Josh Harle

Josh Harle

Josh Harle is a multidisciplinary researcher and new media artist. His research investigates the virtual spaces generated by emerging technologies, our encounters with the world through them, and their political and philosophical consequences. He graduated with honours in Computer Science at University of Reading, UK, Philosophy at University of New South Wales and Fine Art at the College of Fine Arts, Sydney. In 2013 he completed a doctoral thesis investigating virtual and augmented space with an Australia Research Council APAI linkage grant with the New South Wales government's Emergency Information Coordination Unit.
Harle’s practice explores the contemporary use of digital technologies to map and make sense of the world. He critiques the often ideological practices of digital capture that result in representations ranging from the schematic and reductive (e.g. GPS navigation and Google maps) to the immersive and evocative (e.g. narrative-based video games). His works take various established and emerging mapping technologies – laser scanning, photogrammetry, geolocation tracking – and re-appropriates them as expressive mediums, altering their outcomes to emphasise an affective element which is normally absent.

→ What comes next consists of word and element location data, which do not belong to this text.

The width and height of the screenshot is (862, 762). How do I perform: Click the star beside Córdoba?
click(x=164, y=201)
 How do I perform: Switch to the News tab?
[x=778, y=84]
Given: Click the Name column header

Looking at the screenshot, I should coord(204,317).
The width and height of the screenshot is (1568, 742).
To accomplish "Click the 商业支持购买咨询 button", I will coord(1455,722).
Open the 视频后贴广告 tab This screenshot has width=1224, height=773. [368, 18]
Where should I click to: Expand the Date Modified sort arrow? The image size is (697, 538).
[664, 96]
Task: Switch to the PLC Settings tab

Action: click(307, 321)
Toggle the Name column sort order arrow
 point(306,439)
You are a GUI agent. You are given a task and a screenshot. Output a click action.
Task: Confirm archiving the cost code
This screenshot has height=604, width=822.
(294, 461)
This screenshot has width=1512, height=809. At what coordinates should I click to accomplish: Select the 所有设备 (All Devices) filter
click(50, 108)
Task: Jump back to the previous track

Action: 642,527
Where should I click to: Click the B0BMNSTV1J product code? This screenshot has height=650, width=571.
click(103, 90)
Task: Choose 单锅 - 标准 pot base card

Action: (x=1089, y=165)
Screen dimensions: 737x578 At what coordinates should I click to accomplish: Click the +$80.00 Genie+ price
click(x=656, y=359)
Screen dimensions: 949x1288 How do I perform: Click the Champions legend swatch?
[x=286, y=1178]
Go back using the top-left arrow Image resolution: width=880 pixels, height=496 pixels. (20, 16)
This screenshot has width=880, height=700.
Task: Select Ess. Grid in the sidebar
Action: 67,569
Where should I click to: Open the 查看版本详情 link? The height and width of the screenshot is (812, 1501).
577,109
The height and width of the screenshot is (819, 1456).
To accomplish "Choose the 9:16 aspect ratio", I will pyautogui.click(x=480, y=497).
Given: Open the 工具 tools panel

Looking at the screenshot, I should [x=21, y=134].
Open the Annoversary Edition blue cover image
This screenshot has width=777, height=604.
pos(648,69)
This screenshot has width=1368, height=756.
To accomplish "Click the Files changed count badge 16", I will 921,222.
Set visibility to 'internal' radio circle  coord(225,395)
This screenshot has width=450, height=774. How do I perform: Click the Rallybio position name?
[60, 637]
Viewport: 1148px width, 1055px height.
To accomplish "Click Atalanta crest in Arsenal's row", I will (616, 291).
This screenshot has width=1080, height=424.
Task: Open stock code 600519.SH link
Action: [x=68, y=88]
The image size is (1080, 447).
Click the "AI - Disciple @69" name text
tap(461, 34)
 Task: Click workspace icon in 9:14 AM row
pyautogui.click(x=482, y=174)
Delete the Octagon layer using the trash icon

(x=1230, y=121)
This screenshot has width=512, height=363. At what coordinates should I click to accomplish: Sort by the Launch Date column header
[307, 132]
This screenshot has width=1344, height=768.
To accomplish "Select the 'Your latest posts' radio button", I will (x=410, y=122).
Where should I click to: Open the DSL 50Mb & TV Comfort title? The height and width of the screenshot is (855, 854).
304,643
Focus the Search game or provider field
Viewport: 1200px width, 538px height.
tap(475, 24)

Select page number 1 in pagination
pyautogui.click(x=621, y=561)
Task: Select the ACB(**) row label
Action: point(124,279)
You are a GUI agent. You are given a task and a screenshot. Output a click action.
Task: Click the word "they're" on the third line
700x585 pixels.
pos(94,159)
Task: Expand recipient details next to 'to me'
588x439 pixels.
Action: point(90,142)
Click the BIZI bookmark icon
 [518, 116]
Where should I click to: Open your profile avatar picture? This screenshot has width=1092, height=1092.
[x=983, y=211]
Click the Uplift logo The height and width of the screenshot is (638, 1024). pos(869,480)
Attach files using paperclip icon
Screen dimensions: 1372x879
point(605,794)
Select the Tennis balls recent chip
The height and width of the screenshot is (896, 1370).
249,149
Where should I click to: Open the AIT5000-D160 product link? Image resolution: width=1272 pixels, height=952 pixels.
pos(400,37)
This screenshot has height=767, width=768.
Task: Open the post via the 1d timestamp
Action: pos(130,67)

Through these radical cartographic practices, Harle reveals his own place in a field of competing drives to organise, stake-claims, and dictate boundaries: the map as a performance of exploration, of trying to make sense of the world.
He has exhibited internationally in Berlin, Beijing, London, Vienna, New York, and Sydney. In 2015 he will complete an Australia Council ECAP grant-supported residency at the University of Western Australia's Archaeology department, working with archaeologists and local communities in Pilbara and Kimberly to produce virtual tours of vulnerable rock art sites.